Merleau-Ponty à De Waelhens (11 & 12 novembre 1948)

Dans ces lettres de Novembre 1948 classées E25 et E25 (bis), Merleau-Ponty discute des débuts de la collection « Bibliothèque de Philosophie » chez Gallimard (qui devait au départ s’intituler « Philosophies »), fondée par Jean-Paul Sartre et par lui-même. La traduction par Ricoeur du premier tome des Idées directrices de Husserl sera bien le premier volume publié, mais la traduction française (par G. Granel) de la Crise ne viendra que bien plus tard (en 1976). Elle sera précédée de la traduction française (par E. Burckhardt et J. Kuntz) de La structure de l’organisme de Kurt Goldstein (1951) et par la traduction française du Kantbuch (1953) par De Waelhens et Biemel. Ces derniers accèderont à la requête de Merleau-Ponty et rédigeront une introduction magistrale qui passe aujourd’hui encore pour l’un des commentaires les plus clairs et les plus pénétrants du texte concerné. 


11 novembre 1948

20 rue Jacob VIe

Cher ami,

Juste un mot, en hâte, pour vous remercier de votre lettre, de tout ce qu’elle a d’aimable, et aussi du souci que vous prenez très gentiment de la collection « Philosophies… ». Oui, ce que vous dites est exact , il ne faut pas que l’éditeur soit tout de suite rebuté par un ouvrage de vente trop lente. Aussi pensons-nous qu’il ne faut pas commencer le Kantbuch. Nous commencerions par Ideen I (de Ricoeur), nous aimerions publier aussitôt après la Krisis, der Aufbau des Organismus, et, comme quatrième ou cinquième volume le Kantbuch. Je crois que les trois premiers ouvrages rassureraient Gallimard. Même ainsi, il faut dès maintenant mettre à l’étude la publication du Kantbuch. Si donc vous pouviez redemander à Nauwelaerts votre liberté, voudriez-vous, je vous prie, me communiquer votre version du Kantbuch ? Vous me disiez en même temps que les droits de traduction ont été donnés à Nauwelaerts par l’éditeur allemand.
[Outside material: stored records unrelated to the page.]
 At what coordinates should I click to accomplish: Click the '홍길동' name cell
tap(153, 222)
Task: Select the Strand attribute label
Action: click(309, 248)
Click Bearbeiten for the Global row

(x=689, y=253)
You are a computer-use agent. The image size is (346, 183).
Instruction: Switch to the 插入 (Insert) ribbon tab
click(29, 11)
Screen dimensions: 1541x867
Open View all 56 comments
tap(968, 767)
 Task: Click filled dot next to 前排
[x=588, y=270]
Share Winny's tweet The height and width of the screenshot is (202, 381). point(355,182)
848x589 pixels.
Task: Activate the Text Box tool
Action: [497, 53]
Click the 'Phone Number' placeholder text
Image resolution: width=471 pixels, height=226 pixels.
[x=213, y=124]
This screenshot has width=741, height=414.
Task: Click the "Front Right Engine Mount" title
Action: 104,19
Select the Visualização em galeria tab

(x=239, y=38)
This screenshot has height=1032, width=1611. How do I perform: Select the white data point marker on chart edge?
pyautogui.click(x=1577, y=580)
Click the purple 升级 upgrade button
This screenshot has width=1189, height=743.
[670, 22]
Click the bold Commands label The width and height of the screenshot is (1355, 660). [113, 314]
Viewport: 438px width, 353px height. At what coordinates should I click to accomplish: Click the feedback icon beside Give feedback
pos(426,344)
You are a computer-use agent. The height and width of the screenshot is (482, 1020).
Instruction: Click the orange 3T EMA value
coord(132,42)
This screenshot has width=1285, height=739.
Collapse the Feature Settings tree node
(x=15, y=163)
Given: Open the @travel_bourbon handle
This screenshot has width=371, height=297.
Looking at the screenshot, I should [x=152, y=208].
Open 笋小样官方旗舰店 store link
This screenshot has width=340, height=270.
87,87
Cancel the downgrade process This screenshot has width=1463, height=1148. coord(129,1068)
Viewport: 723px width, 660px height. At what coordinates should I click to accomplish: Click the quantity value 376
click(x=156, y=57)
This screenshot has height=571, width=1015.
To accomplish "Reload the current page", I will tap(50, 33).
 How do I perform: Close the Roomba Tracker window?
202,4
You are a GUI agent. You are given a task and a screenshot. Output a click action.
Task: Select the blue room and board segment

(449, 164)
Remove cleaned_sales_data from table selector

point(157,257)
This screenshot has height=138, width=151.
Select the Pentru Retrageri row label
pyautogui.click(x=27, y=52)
Quant à votre propres initiales sur La Structure du Comportement, si je vous les ai demandées, c’est que je les trouve aussi bonnes, fortes et justes que possible ; croyez-le bien, je vous en prie. Je suis bien heureux que vous me les envoyiez — vous me faites plaisir, et vous me rendez un bien grand service : je ne puis pas sans outrecuidance marquer moi-même le lien de ce premier livre avec le second, comme les différences avec Sartre. Je vous dis donc merci de tout coeur. Pouvez-vous, je vous prie, m’en adresser un double ? La réimpression du livre est décidée depuis longtemps, et l’éditeur n’attend que mes corrections pour le faire. J’irai le voir aussitôt que j’aurai votre lettre.

Encore merci pour tant de choses. Je viens d’écrire au P. Van Breda, et (conditionnellement) à Ricoeur, au sujet de la traduction de la Krisis.

Je vous prie de présentent mes respectueux hommages à Madame de Waelhens et d’accepter l’expression de toute ma vive amitié.

Maurice Merleau-Ponty


12 novembre 1948

Cher ami,

Votre lettre me parvient au moment où j’allais mettre à la poste une réponse à votre précédente. J’y ajoute donc ce double post-scriptum.

  1. En ce qui concerne l’article, je comprends vos raisons et que je m’y rends. Il faut que le texte paraisse d’un seul tenant. Sartre consulté, voici donc la solution que je vous propose. Nous publions l’ensemble d’un seul coup, tel que vous me l’avez donné. Et, pour décharger la première partie de la revue (trop souvent macrocéphale) nous plaçons votre texte comme « témoignage » aussi tôt après les articles de tête. (Ceci aurait d’ailleurs l’avantage de présenter avec un indice de subjectivité votre critique du caractère belge. Nous éviterions peut-être quelques désabonnements et vous quelques rancunes. Or il ne faut craindre ni les désabonnements ni les rancunes, mais il ne faut pas les chercher).
  2. Je pense encore à ce que vous me dites du Kantbuch. Et lisant ce même la préface parfaite, – profonde, vigoureuse, sobre, – que vous avez écrite pour Wesen der Wahrheit, je me dis que la solution serait là : que vous vouliez bien faire une préface (non kantienne, mais heideggerienne, un commentaire interne) pour le Kantbuch, sans vous astreindre, naturellement, à être aussi précis et complet que dans le commentaire de W. der W. – Si vous consentiez à faire ce nouveau travail, il n’y aurait plus de problème.

Je me hâte de mettre ceci à la poste et vous serre bien amicalement la main.